Cererbral Palsy (CP) is a developmental disorder. Developmental Disability refers to an umbrella term that includes not only intellectual disability but also other neurological disabilities that are apparent during childhood.

What is Cerebral Palsy?

Cerebral palsy is defined as “a group of permanent disorders of the development of movement and posture, causing activity limitation, that are attributed to non-progressive disturbances that occurred in the developing fetal or infant brain“.#

  • Chronic developmental condition, not a disease
  • Associated impairments and
  • Secondary health conditions

#American Physical Therapy Association

Damage to the developing brain occurs either during pregnancy or shortly after birth. Cerebral means ‘of the brain’ and palsy refers to ‘a lack of muscle control’. It’s an umbrella term that refers to a group of disorders affecting a person’s ability to move.

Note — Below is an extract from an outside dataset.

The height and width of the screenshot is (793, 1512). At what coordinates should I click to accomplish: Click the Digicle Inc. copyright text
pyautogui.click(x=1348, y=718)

  • Non progressive – brain lesion is a one-time brain injury that occurs while the child’s brain is still developing, during and after birth. No further lesion occurs.
  • Chronic developmental conditions refers to lifelong conditions.
  • Primary effect motor control, coordination, reflex, muscle tone, posture and balance. Gross motor, fine motor, and oral motor functioning are also considered primary conditions of Cerebral Palsy.
  • Secondary issues related to oromotor activities of chewing, swallowing, bowel control and communication related deficits.
  • Associated conditions that affect sensation, perception, cognition, communication behavior and EPILEPSY. Please note associated conditions may improve or worsen over time.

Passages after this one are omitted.